Work request:
Your reply should consist only of the lines from the one holding "社区 (189, 2556)" to the last line of the data below, written out exactly and without pictures.

Records from a collection

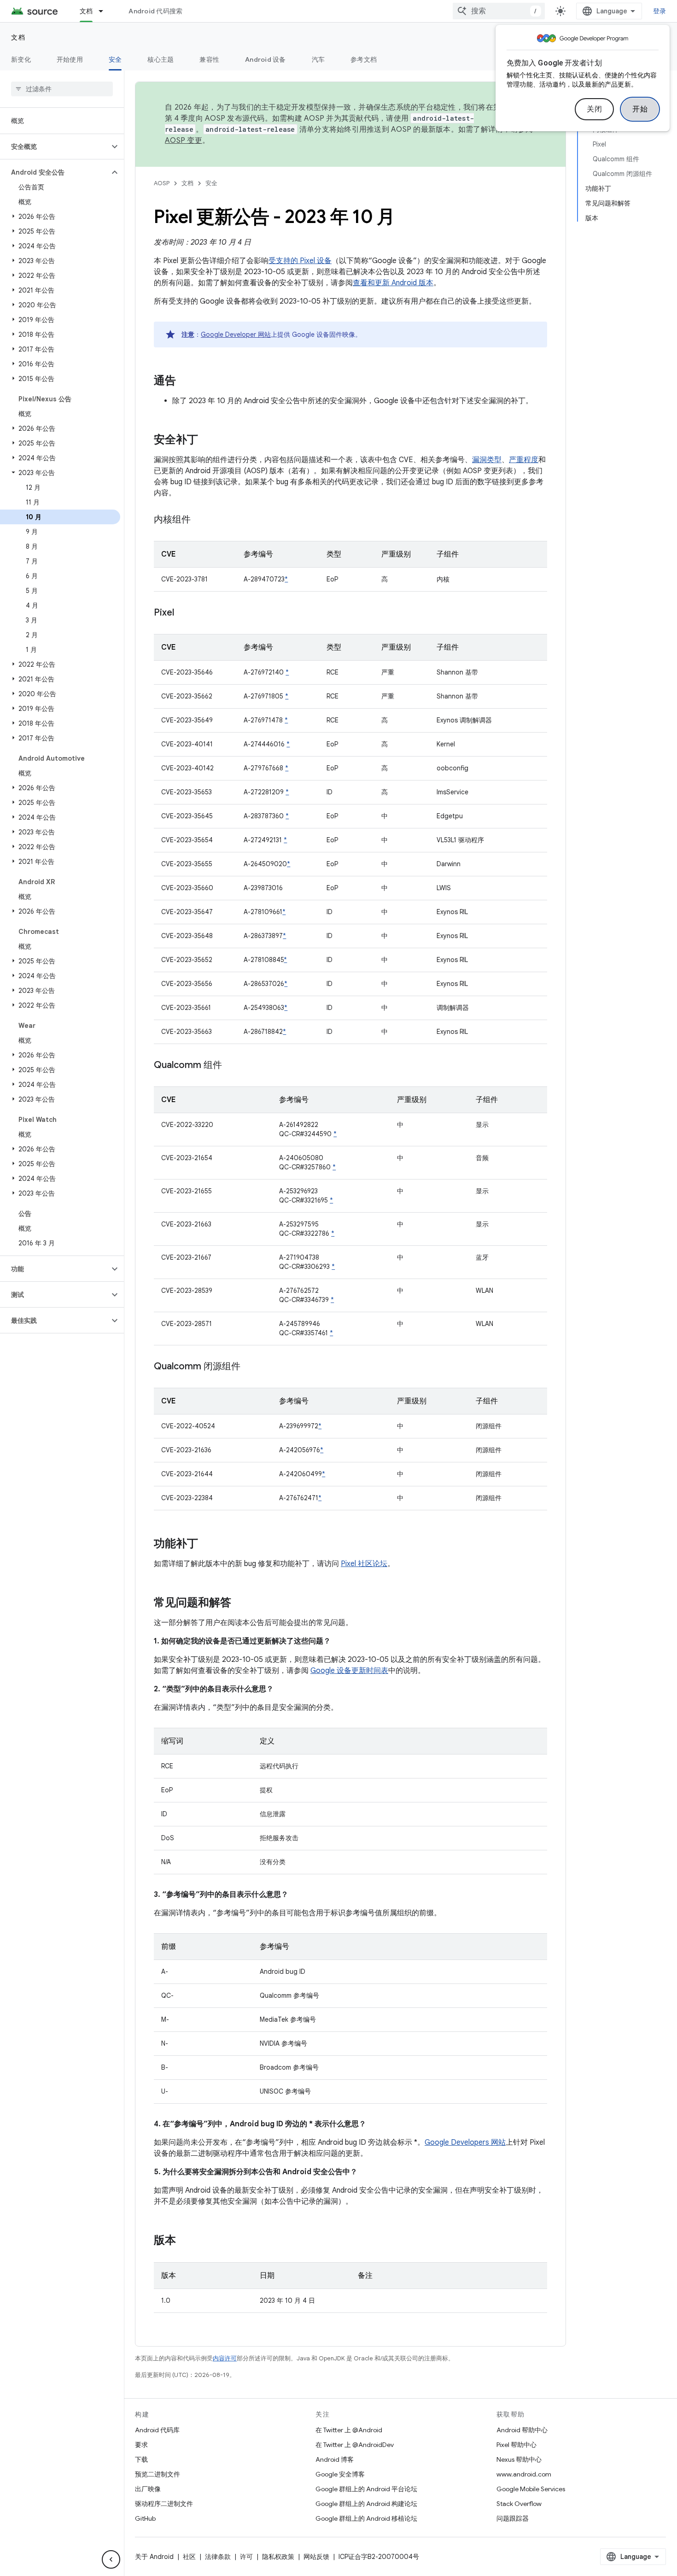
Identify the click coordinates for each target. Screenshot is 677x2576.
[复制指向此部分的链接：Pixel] (183, 613)
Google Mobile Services (530, 2489)
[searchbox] (62, 89)
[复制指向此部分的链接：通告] (185, 381)
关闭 (594, 109)
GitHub (145, 2518)
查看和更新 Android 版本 (393, 283)
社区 (189, 2556)
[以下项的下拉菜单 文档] (105, 11)
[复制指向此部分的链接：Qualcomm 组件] (231, 1065)
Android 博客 (334, 2459)
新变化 (21, 59)
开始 (640, 109)
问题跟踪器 (512, 2518)
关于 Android (154, 2556)
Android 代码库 (157, 2430)
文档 (86, 11)
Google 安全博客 (340, 2474)
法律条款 (218, 2556)
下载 (141, 2459)
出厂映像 (148, 2489)
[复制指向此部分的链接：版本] (185, 2241)
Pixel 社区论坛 (364, 1563)
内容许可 (225, 2358)
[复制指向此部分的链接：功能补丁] (207, 1544)
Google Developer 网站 (236, 334)
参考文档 (363, 59)
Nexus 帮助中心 (519, 2459)
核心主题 (160, 59)
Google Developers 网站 (465, 2142)
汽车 (318, 59)
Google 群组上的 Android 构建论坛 (366, 2504)
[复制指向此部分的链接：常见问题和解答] (240, 1603)
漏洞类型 (487, 459)
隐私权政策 (278, 2556)
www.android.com (523, 2474)
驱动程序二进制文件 (164, 2504)
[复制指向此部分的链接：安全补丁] (207, 440)
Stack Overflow (519, 2504)
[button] (54, 146)
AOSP (161, 183)
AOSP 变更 (183, 140)
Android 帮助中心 (522, 2430)
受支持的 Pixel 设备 (300, 260)
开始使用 (70, 59)
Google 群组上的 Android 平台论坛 (366, 2489)
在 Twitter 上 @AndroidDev (354, 2445)
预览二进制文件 (157, 2474)
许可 (246, 2556)
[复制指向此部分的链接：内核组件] (200, 520)
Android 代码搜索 (155, 11)
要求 (141, 2445)
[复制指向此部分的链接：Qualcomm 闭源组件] (249, 1367)
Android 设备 (265, 59)
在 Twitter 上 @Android (348, 2430)
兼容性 (209, 59)
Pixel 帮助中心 (516, 2445)
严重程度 (523, 459)
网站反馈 (316, 2556)
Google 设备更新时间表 (349, 1670)
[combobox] (499, 11)
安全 (115, 59)
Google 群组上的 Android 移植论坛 (366, 2518)
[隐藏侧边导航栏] (111, 2559)
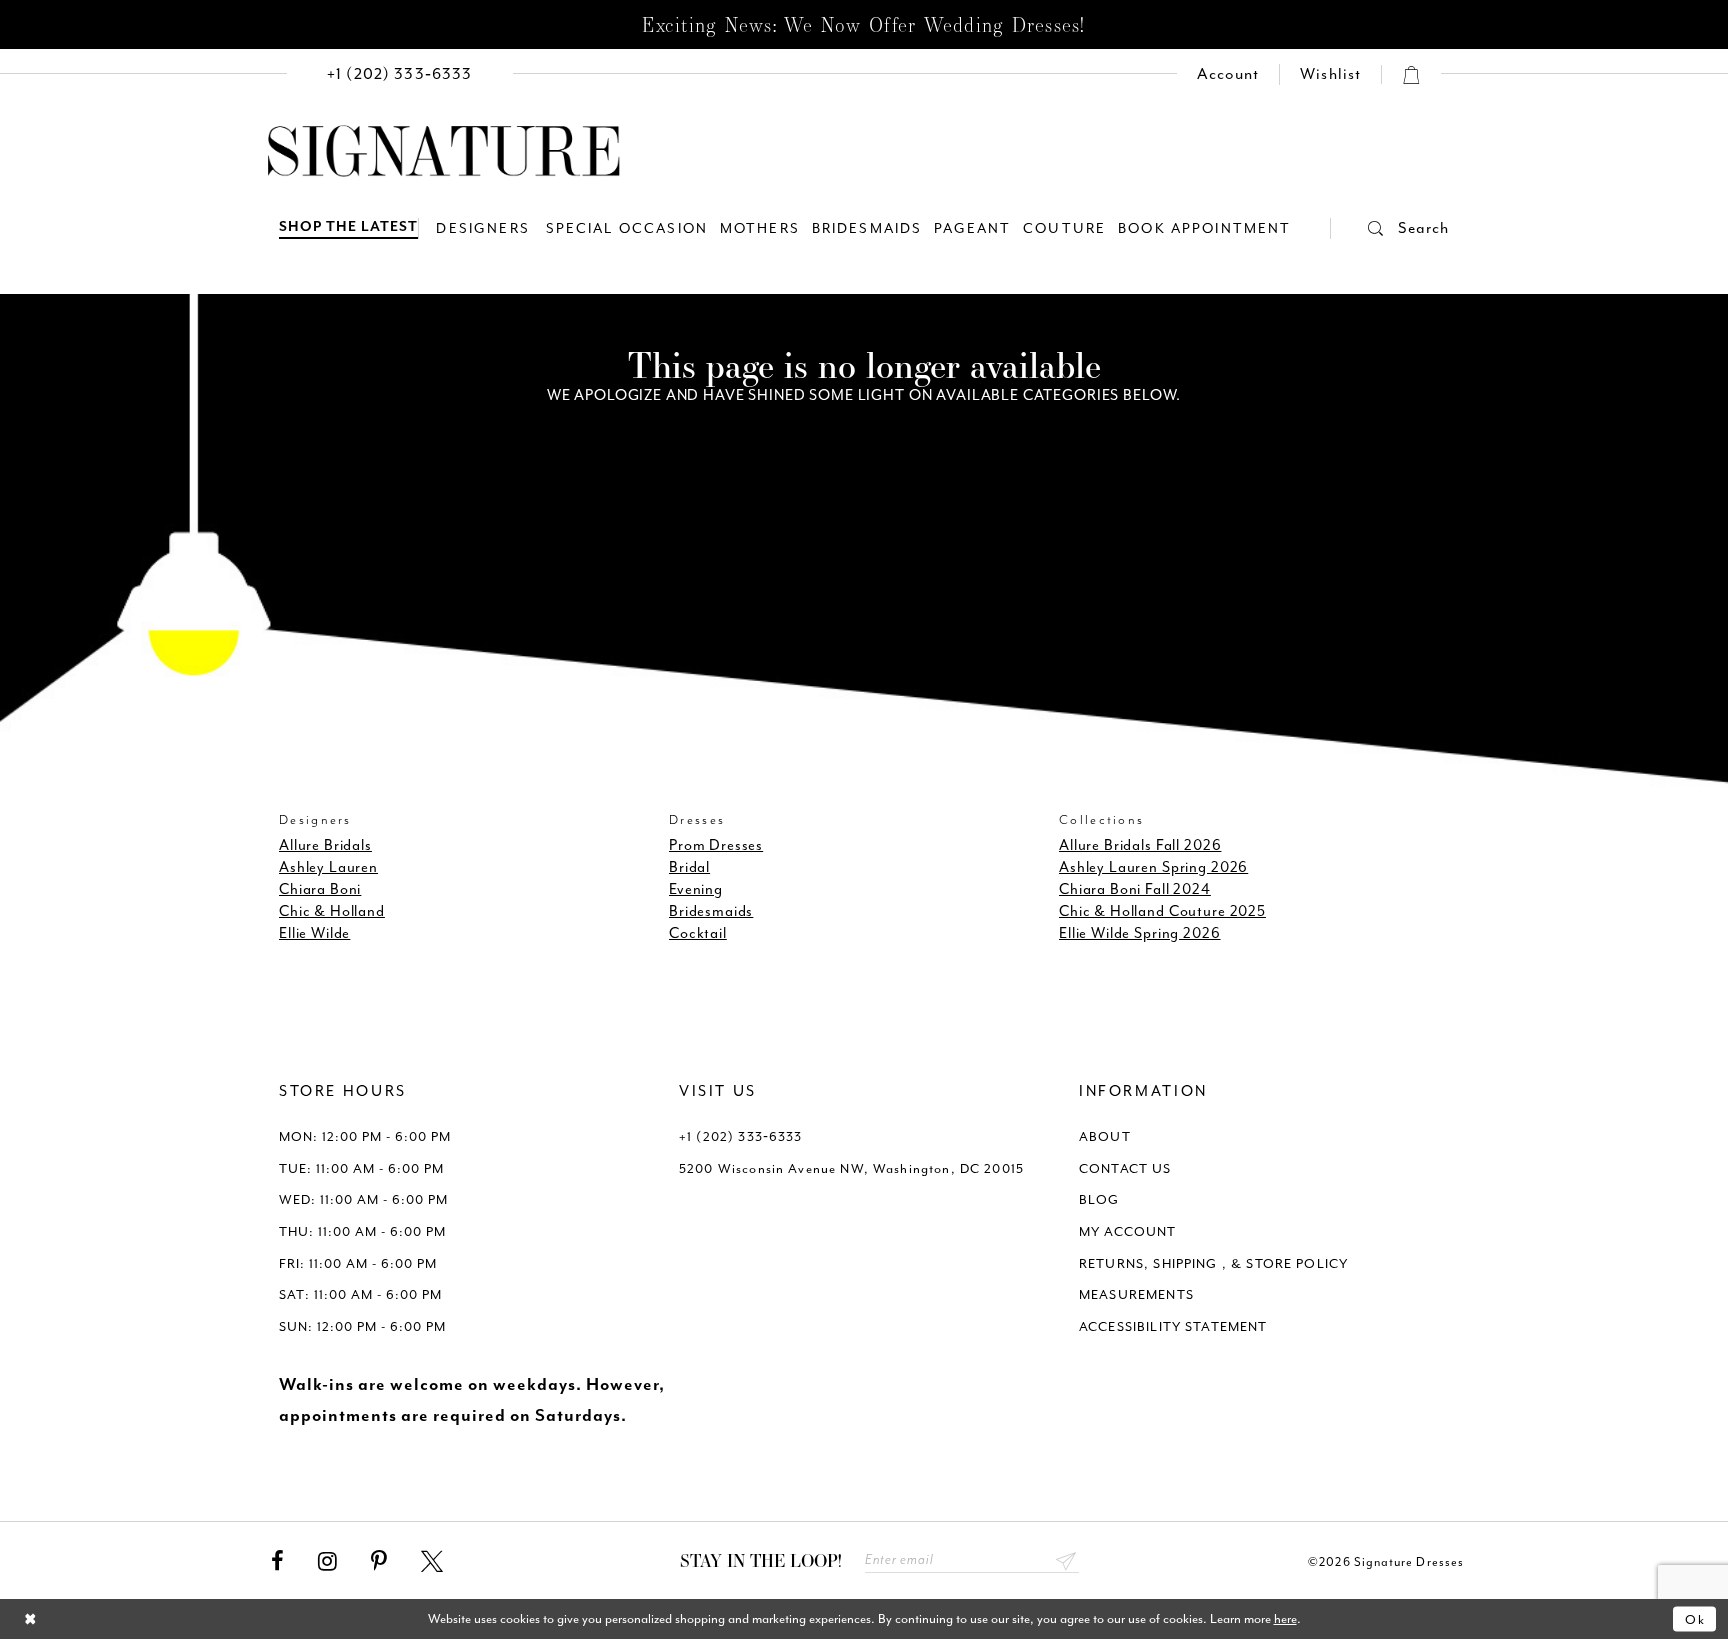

Written response:
社区 (189, 2556)
[以下项的下拉菜单 文档] (105, 11)
[复制指向此部分的链接：Qualcomm 组件] (231, 1065)
Android 博客 (334, 2459)
新变化 (21, 59)
开始 (640, 109)
问题跟踪器 (512, 2518)
关于 Android (154, 2556)
Android 代码库 (157, 2430)
文档 (86, 11)
Google 安全博客 (340, 2474)
法律条款 (218, 2556)
下载 (141, 2459)
出厂映像 (148, 2489)
[复制指向此部分的链接：版本] (185, 2241)
Pixel 社区论坛 (364, 1563)
内容许可 (225, 2358)
[复制指向此部分的链接：功能补丁] (207, 1544)
Google Developer 网站 (236, 334)
参考文档 (363, 59)
Nexus 帮助中心 (519, 2459)
核心主题 (160, 59)
Google Developers 网站 (465, 2142)
汽车 (318, 59)
Google 群组上的 Android 构建论坛 (366, 2504)
[复制指向此部分的链接：常见问题和解答] (240, 1603)
漏洞类型 (487, 459)
隐私权政策 (278, 2556)
www.android.com (523, 2474)
驱动程序二进制文件 (164, 2504)
[复制指向此部分的链接：安全补丁] (207, 440)
Stack Overflow (519, 2504)
[button] (54, 146)
AOSP (161, 183)
AOSP 变更 (183, 140)
Android 帮助中心 (522, 2430)
受支持的 Pixel 设备 (300, 260)
开始使用 (70, 59)
Google 群组上的 Android 平台论坛 (366, 2489)
在 Twitter 上 @AndroidDev (354, 2445)
预览二进制文件 (157, 2474)
许可 (246, 2556)
[复制指向此部分的链接：内核组件] (200, 520)
Android 代码搜索 (155, 11)
要求 (141, 2445)
[复制指向此部分的链接：Qualcomm 闭源组件] (249, 1367)
Android 设备 (265, 59)
在 Twitter 上 @Android (348, 2430)
兼容性 (209, 59)
Pixel 帮助中心 (516, 2445)
严重程度 (523, 459)
网站反馈 (316, 2556)
Google 设备更新时间表 (349, 1670)
[combobox] (499, 11)
安全 (115, 59)
Google 群组上的 Android 移植论坛 (366, 2518)
[隐藏侧边导航栏] (111, 2559)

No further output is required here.